The problem our nation is facing is too complex to be solved with simple campaign platitudes.
If that were the case, there would not be a growing obesity problem, because all officials would have to say is “eat less,” our drug problem would be nonexistent because we could “just say no,” and driving under the influence would not be a problem because all we have to say is “don’t drink and drive.”
Regrettably those sayings, while imparting an important message, don’t eliminate all of the psychological factors that result in overeating, addiction and drunken driving, along with a host of other human foibles.
And the simple solutions prompted by last weekend’s mass shootings in El Paso, Dayton and Chicago won’t simply wipe away the problem of violent attacks.
In Dayton, Ohio, nine were killed, including Saint Francis University graduate student Nicholas Cumer, when a gunman opened fire in a nightlife district.

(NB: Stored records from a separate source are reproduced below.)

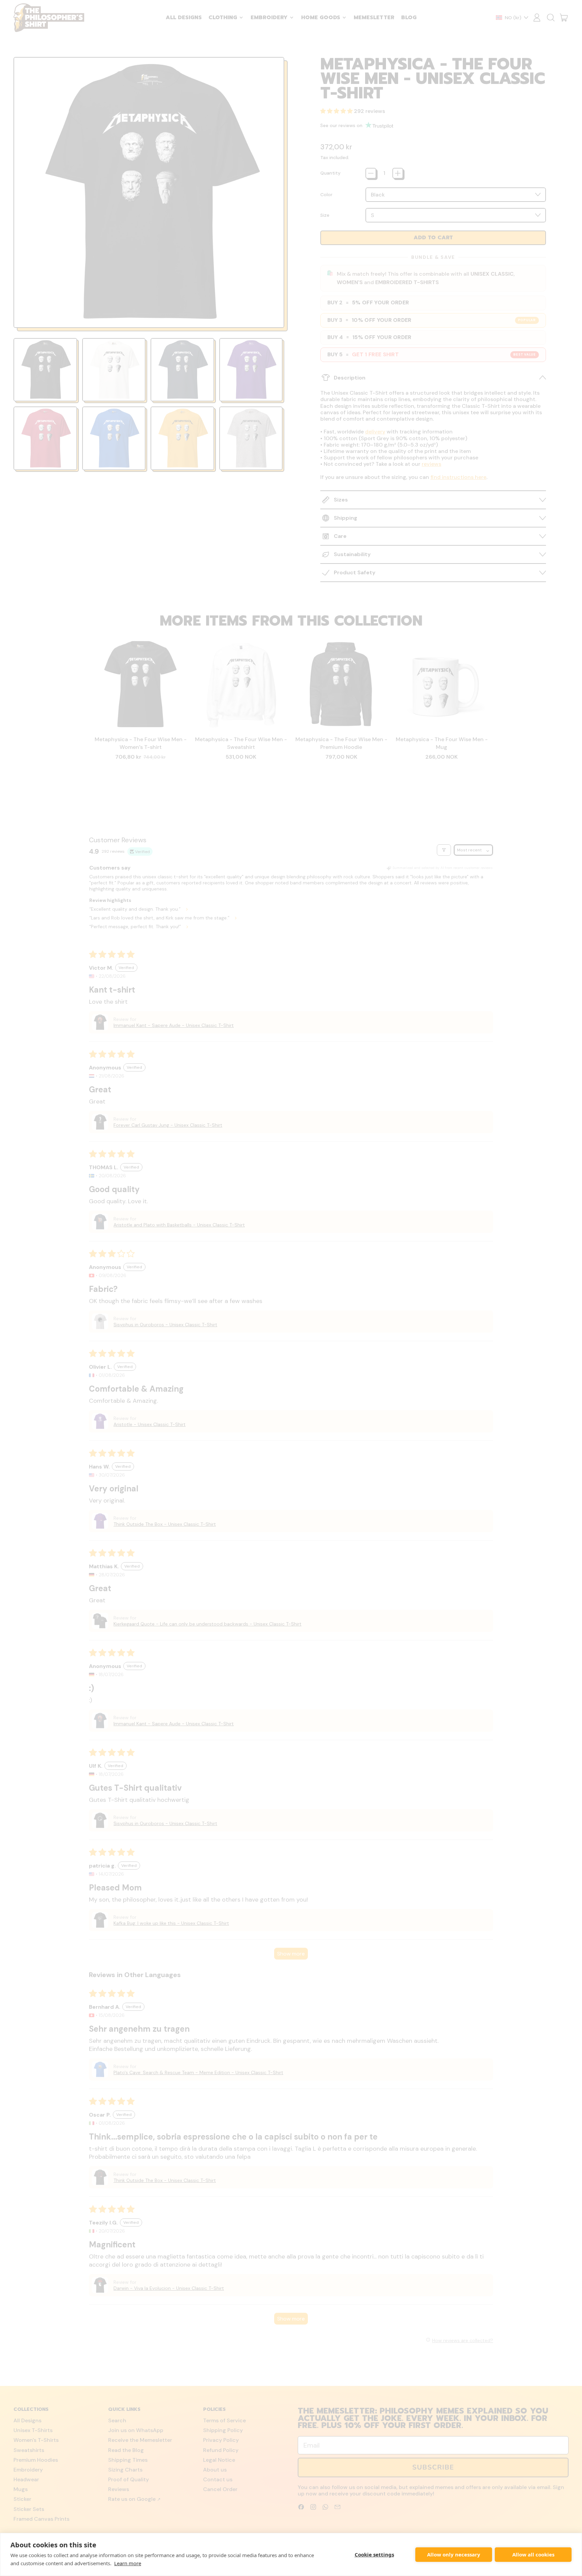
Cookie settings (374, 2554)
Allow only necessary (453, 2554)
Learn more (127, 2563)
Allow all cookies (533, 2554)
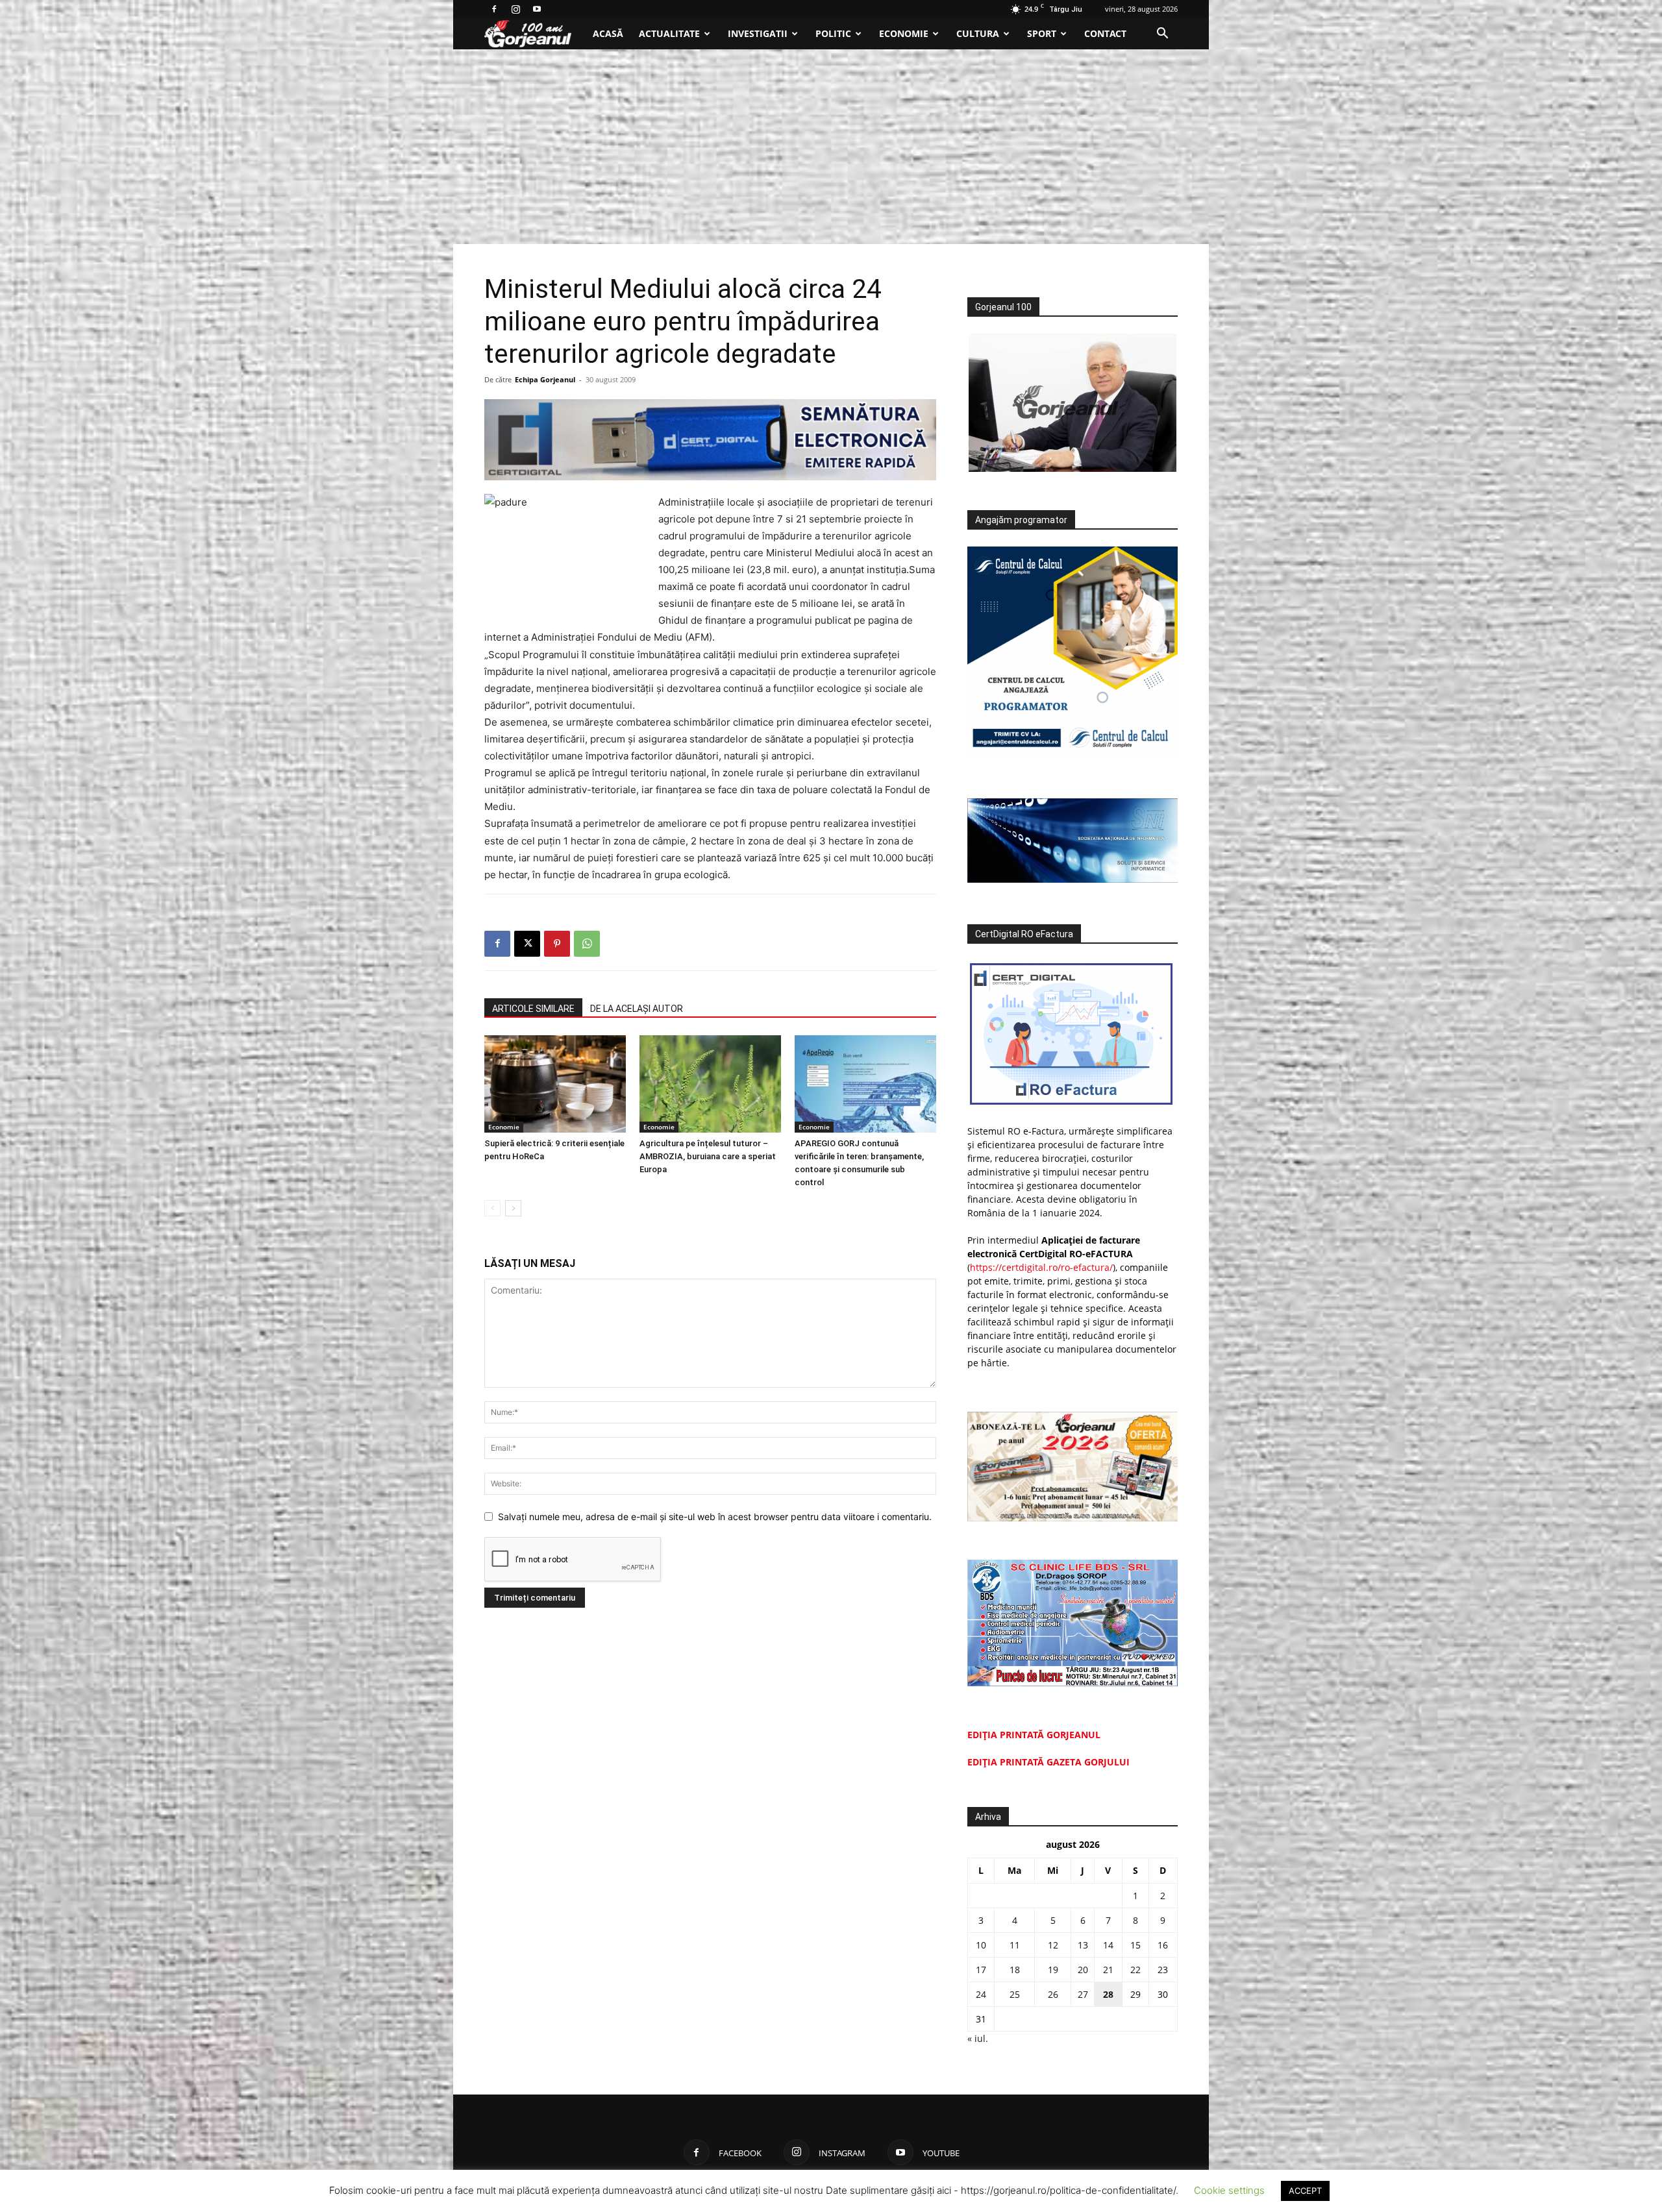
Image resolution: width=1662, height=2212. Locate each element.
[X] (527, 944)
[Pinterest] (557, 944)
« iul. (977, 2038)
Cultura (977, 33)
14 (1108, 1945)
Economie (903, 33)
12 (1053, 1945)
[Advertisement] (831, 147)
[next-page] (513, 1208)
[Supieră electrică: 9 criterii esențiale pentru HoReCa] (555, 1084)
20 (1083, 1969)
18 (1015, 1969)
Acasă (608, 33)
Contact (1105, 33)
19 (1053, 1969)
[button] (1162, 35)
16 (1163, 1945)
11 (1015, 1945)
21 (1108, 1969)
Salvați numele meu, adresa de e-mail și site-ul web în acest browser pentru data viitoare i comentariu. (715, 1516)
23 (1163, 1969)
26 (1053, 1994)
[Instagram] (515, 9)
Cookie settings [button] (1229, 2190)
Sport (1041, 33)
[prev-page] (492, 1208)
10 (981, 1945)
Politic (833, 33)
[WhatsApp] (587, 944)
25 (1015, 1994)
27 (1083, 1994)
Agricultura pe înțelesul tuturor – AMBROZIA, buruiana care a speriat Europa (707, 1156)
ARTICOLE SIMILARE (533, 1008)
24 (981, 1994)
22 (1135, 1969)
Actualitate (669, 33)
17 (981, 1969)
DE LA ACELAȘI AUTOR (636, 1008)
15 (1135, 1945)
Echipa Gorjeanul (545, 379)
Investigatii (758, 33)
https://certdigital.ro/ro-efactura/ (1041, 1267)
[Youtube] (537, 9)
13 (1083, 1945)
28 (1108, 1994)
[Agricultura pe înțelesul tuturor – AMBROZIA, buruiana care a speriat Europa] (710, 1084)
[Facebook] (494, 9)
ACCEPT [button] (1305, 2190)
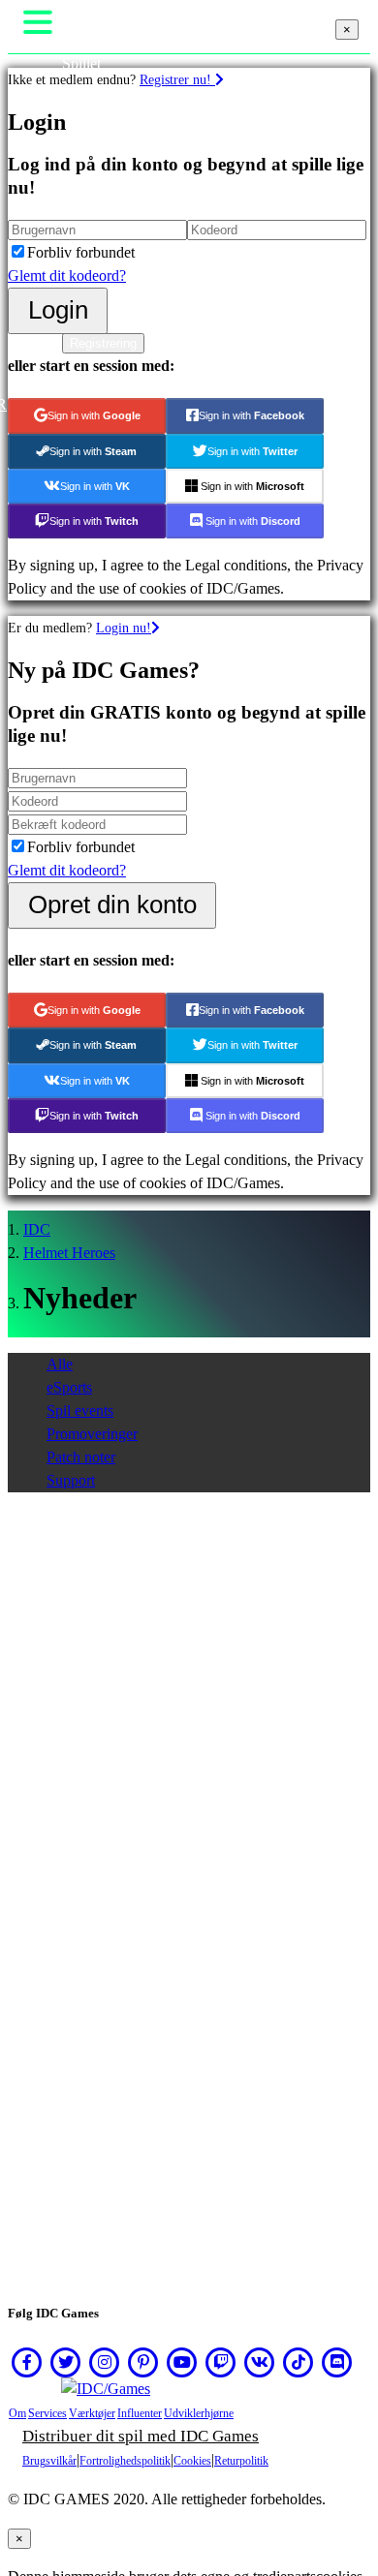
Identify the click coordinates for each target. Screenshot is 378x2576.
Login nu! (123, 627)
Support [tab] (71, 1480)
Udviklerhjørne (199, 2413)
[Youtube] (182, 2361)
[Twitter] (66, 2361)
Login (58, 309)
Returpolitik (241, 2461)
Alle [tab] (60, 1364)
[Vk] (259, 2361)
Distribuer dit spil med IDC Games (140, 2436)
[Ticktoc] (298, 2361)
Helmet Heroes (69, 1252)
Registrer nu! (177, 79)
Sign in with (94, 415)
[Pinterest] (143, 2361)
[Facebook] (27, 2361)
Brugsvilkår (49, 2461)
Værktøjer (92, 2413)
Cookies (192, 2461)
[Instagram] (104, 2361)
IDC (36, 1229)
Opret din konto (112, 904)
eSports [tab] (69, 1387)
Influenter (139, 2413)
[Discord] (337, 2361)
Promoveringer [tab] (92, 1434)
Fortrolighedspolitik (125, 2461)
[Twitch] (221, 2361)
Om (17, 2413)
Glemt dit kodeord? (67, 275)
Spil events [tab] (80, 1410)
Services (47, 2413)
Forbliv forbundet (81, 252)
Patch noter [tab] (81, 1457)
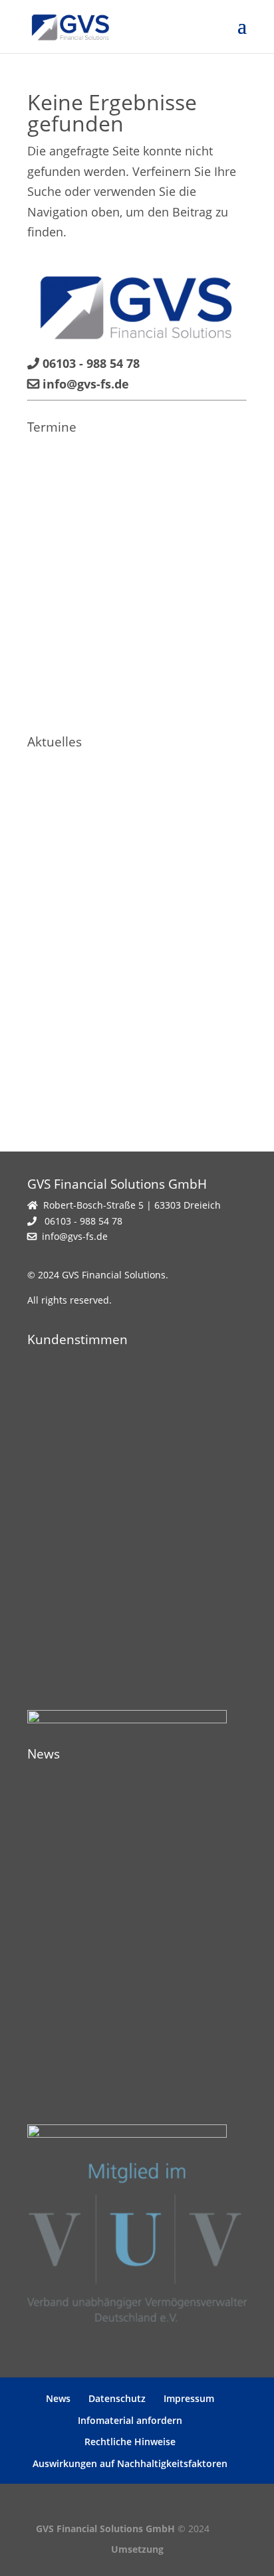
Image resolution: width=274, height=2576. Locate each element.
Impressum (189, 2398)
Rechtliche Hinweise (130, 2441)
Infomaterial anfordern (130, 2420)
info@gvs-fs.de (75, 1236)
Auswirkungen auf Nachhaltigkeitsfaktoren (130, 2463)
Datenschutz (117, 2398)
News (58, 2398)
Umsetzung (137, 2549)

Twenty-two died when a gunman opened fire at an El Paso, Texas, Walmart. Rarely mentioned is that seven died and 46 wounded in a series of shootings in Chicago last weekend.
The motives in these attacks seem as different as their locations.
Clearly, our nation needs to try to address the myriad factors spurring these deadly attacks.
It is a difficult task because no single answer will solve every case. It’s nearly impossible to stop a person determined to inflict terror or kill others for a seemingly incomprehensible reason.
And whatever actions are taken, care must be taken to protect the freedoms that make up the fabric of our culture and not create other problems.
Small, careful, incremental steps likely will be the best course as our society tries to address the racism, hatred, desire for fame and more fueling the problems that have blossomed in gun violence over recent decades.
These are noxious weeds in our field of our country that have taken root and will take time, planning and effort to try to control. Eradication of these cruel, hate-filled motives is a next to impossible task.
While we wish we could offer simple solutions to eliminate the danger of mass shootings, none are available.
We only advise people not to get fooled by political soundbites from any side in this debate. Any “solution” that can be summed up in 30 seconds oversimplifies the problem rather than solve it.